(Beginning of Records for this exercise)

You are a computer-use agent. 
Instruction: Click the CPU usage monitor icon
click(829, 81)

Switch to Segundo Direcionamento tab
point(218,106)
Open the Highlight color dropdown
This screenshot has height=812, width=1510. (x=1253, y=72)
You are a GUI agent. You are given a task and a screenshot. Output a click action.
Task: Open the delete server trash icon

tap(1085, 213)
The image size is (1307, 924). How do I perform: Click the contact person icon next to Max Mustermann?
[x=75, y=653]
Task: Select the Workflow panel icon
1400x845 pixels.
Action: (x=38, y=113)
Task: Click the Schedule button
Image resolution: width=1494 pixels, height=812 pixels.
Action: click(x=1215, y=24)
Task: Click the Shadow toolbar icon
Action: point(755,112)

(End of Records for this exercise)

> Work to be completed
Copy out each record exactly as given, omitting none.

> Exercise result
You are a computer-use agent. 
Instruction: Click the CPU usage monitor icon
click(829, 81)

Switch to Segundo Direcionamento tab
point(218,106)
Open the Highlight color dropdown
This screenshot has height=812, width=1510. (x=1253, y=72)
You are a GUI agent. You are given a task and a screenshot. Output a click action.
Task: Open the delete server trash icon

tap(1085, 213)
The image size is (1307, 924). How do I perform: Click the contact person icon next to Max Mustermann?
[x=75, y=653]
Task: Select the Workflow panel icon
1400x845 pixels.
Action: (x=38, y=113)
Task: Click the Schedule button
Image resolution: width=1494 pixels, height=812 pixels.
Action: click(x=1215, y=24)
Task: Click the Shadow toolbar icon
Action: point(755,112)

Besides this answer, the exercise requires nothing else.